As directed by Marco DiGeorge, this “Proof” demonstrates the enormous toll of caring for an ill parent. And it’s from this angle that the production is most successful.
As Catherine, the young woman at the center of the play, Megan Raitano is a wreck of a human. If she’s not sleeping all day, she’s snapping at everyone around her. Raitano gives a fearless performance — Catherine is not altogether likable. But she is completely believable. This is a woman at the end of her rope — and the rope is quickly fraying.
Catherine has spent the last several years rattling around her childhood Chicago home and tending to her father, Robert.

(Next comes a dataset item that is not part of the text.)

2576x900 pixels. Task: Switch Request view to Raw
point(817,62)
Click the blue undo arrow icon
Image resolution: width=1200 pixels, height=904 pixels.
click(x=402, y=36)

Once a brilliant mathematician, his mind — “the machinery,” he calls it — has broken down.
Auburn laces his dialogue with heartbreaking details: Robert obsessing over messages from aliens he saw in the Dewey Decimal codes on his library books, Catherine pretending to be the imaginary people with whom her father would converse.
The play opens shortly after Robert’s death, and Catherine — who inherited her father’s mathematical mind — is worried she will also inherit his illness.

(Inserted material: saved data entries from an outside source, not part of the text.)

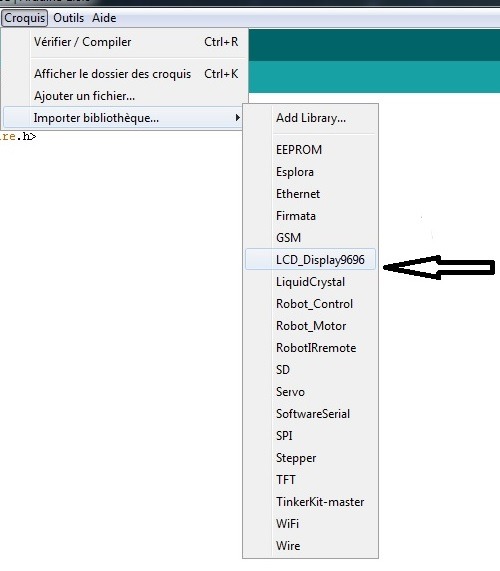Import the Firmata library
The height and width of the screenshot is (571, 500).
[311, 216]
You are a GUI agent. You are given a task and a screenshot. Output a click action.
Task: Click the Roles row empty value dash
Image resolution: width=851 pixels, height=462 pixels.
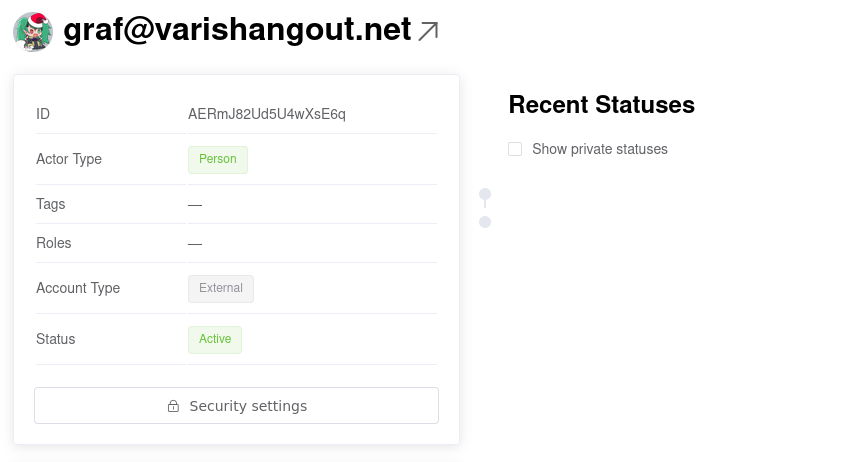click(x=195, y=243)
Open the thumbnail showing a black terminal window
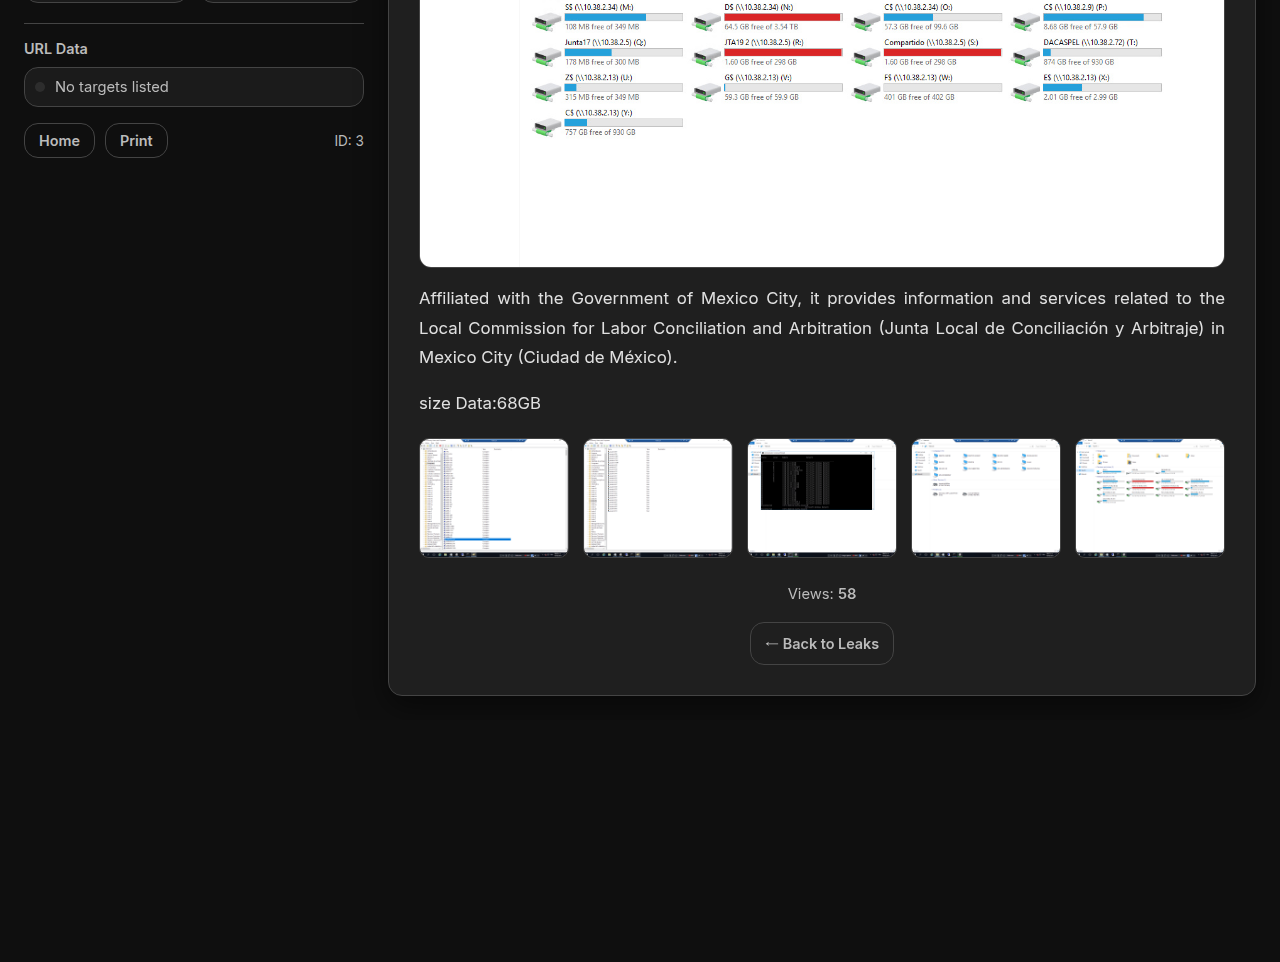Image resolution: width=1280 pixels, height=962 pixels. (822, 497)
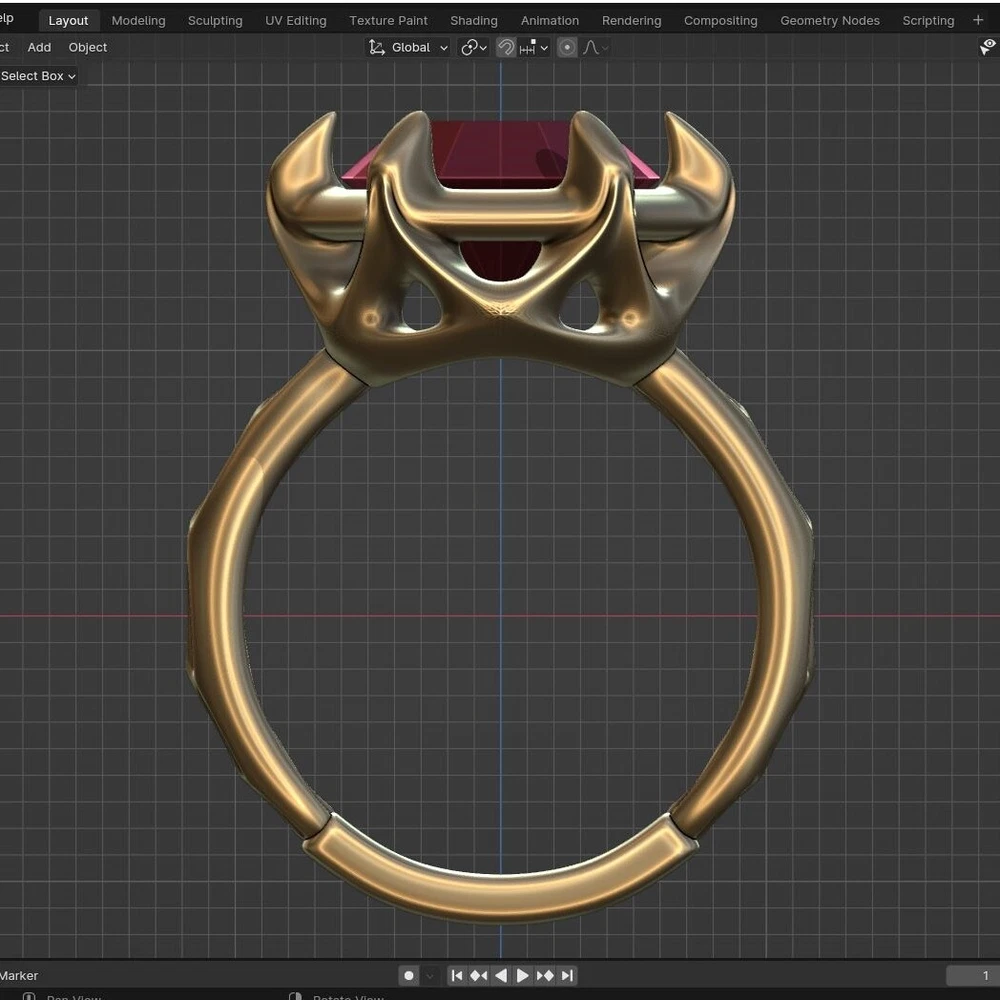
Task: Toggle proportional editing
Action: coord(567,47)
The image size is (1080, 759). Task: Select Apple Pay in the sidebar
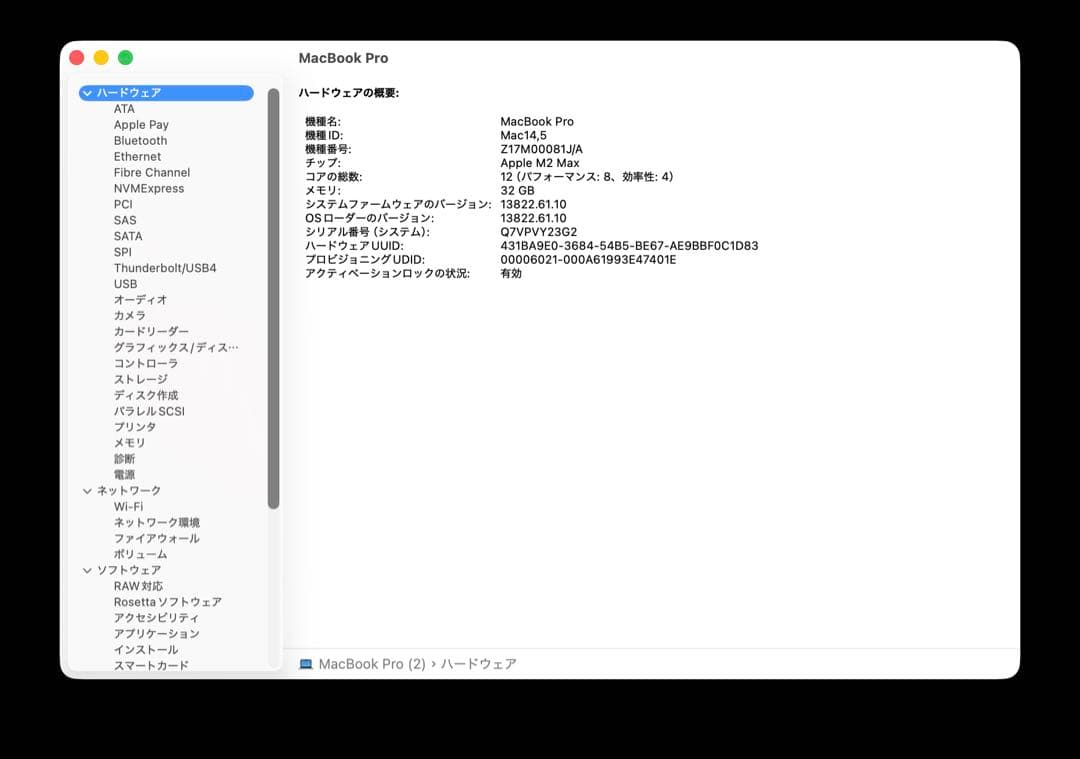(141, 124)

DiGeorge gets polished performances out of all his actors, who make these people — all of whom have something to prove — feel real.
But the production tries too hard with musical cues from the likes of Sixpence None the Richer or Evanescence. The songs actually work against the production’s verisimilitude, calling to mind slick MTV videos rather than heartfelt emotion.

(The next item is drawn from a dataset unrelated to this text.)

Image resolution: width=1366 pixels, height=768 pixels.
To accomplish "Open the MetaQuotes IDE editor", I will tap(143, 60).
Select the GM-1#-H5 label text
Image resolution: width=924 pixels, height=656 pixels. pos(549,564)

Better to focus on the strong acting. As Catherine’s well-meaning but overbearing sister, Elaitheia Quinn shows flashes of a guilty conscience. Barry Wright appealingly puts awkward physical movements and vocal tremors to good use as a young mathematician.
Allan Whitehead doesn’t overplay Robert’s illness while showing where Catherine’s irascibility comes from.
Auburn’s pat ending doesn’t ring entirely true — but these actors will make you believe it.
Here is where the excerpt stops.